SET TASKS =>
- A) In the sleeping bag post, what was the actual weight of the cut-to-shape XP insulation?
- B) Please reproduce the stretch of the sleeping bag post from "For insulation I" through "(est.) 1.99 ounces.".

I want to try and go sooner rather than later. Since it is still winter along the Southern portion of the Appalachian Trail I have decided to make a warmer / lighter Cuben Fiber Sleeping Bag for the hike.

When Cuben announced that color was available I ordered some Blue in the 0.33 ounce per sq yard product. I was disappointed in the lack of color and it sat in my closet. I will use some of the 0.33 ounce Blue Cuben I have for a new sleeping bag.

For insulation I will use 5 ounce per sq yard Climashield XP Insulation. When I bought the 5 ounce XP I weighed the whole piece (3 yards) and the average weight was around 6.5 ounces per sq yard. I will weigh the amount I use and then calculate the weight to give me a more accurate CLO valve.

The Sleeping Bag will be a "slide in" style and have a non-insulated Cuben bottom to save weight. I have made several Sleeping Bags with this design and have made a few modifications to my basic Sleeping Bag Pattern for this bag.

Current Material Weight:

Cuben Fiber at 0.33 ounces per sq yard - required 2.28 sq yards for the outer shell and the same for the inter shell. Cuben Fiber non-insulated bottom - 0.4 09 sq yards.
Total weight of Cuben Fiber (est.) 1.99 ounces.

I have cut and weighed the XP Insulation. Taking several samples from the 3 yards the average weight comes out to 6.06 ounces per sq yard - required 2.28 sq yards. Actual weight of cut to shape XP is 13.82 ounces. Clo value - 6.06 x 0.82 is equal to 4.969 or rounded up to a Clo of 5.

Total material weight at this point is 15.81 ounces. The weight at this point makes me think I can have a very warm Cuben Sleeping Bag at less than 16 ounces or one pound. With a Clo of 5, I will let you all decide for yourself what temperature that will be good for. I have my own idea and I expect this bag will be fine for my hike. Being old but not being stupid I will have something extra in case the weather gets really cold.

Source of Materials:

I get asked a lot where I get the material I use. I buy most of it from one of three places:

Quest Outfitters - Cuben Fiber by the yard, other material and fittings.
Thru-Hiker - Climashield Insulation, other material and fittings.

DATA SHOWN =>
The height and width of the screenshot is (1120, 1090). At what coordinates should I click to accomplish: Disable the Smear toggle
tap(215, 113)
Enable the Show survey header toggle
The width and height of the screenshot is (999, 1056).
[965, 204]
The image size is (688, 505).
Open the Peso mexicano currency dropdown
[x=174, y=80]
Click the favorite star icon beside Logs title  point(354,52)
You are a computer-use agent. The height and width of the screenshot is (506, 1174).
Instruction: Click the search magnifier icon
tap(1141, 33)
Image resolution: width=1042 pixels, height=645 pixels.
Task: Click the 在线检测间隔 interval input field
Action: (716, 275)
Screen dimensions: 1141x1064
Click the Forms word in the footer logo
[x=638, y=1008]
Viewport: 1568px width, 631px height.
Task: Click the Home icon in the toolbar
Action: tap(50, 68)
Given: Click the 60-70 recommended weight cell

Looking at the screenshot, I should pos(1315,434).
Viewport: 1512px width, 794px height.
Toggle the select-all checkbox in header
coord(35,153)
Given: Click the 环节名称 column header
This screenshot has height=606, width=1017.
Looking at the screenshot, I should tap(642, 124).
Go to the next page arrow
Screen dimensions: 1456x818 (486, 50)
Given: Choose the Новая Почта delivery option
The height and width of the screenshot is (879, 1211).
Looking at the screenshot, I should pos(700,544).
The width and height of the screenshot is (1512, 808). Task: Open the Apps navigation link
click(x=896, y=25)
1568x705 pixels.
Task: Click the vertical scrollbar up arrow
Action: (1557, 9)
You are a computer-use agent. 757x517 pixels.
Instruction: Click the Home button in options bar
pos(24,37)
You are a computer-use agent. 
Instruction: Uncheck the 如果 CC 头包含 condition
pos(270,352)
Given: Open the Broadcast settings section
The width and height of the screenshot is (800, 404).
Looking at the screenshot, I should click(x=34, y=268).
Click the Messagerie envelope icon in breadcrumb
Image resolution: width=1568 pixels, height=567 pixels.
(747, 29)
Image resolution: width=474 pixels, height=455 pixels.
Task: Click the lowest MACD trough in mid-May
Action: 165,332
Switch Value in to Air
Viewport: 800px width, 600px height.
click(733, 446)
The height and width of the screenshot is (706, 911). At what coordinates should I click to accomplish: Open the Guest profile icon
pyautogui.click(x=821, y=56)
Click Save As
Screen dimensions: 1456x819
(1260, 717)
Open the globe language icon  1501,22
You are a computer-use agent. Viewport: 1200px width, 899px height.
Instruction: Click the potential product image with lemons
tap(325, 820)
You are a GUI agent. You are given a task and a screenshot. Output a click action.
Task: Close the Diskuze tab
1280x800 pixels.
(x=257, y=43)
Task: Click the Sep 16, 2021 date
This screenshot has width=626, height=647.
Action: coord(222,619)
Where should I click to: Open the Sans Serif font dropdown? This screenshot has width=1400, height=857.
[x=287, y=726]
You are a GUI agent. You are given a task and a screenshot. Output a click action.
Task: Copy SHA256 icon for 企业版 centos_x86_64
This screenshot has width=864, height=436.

ANSWERS TO THE TASKS =>
- A) 13.82 ounces.

- B)
For insulation I will use 5 ounce per sq yard Climashield XP Insulation. When I bought the 5 ounce XP I weighed the whole piece (3 yards) and the average weight was around 6.5 ounces per sq yard. I will weigh the amount I use and then calculate the weight to give me a more accurate CLO valve.

The Sleeping Bag will be a "slide in" style and have a non-insulated Cuben bottom to save weight. I have made several Sleeping Bags with this design and have made a few modifications to my basic Sleeping Bag Pattern for this bag.

Current Material Weight:

Cuben Fiber at 0.33 ounces per sq yard - required 2.28 sq yards for the outer shell and the same for the inter shell. Cuben Fiber non-insulated bottom - 0.4 09 sq yards.
Total weight of Cuben Fiber (est.) 1.99 ounces.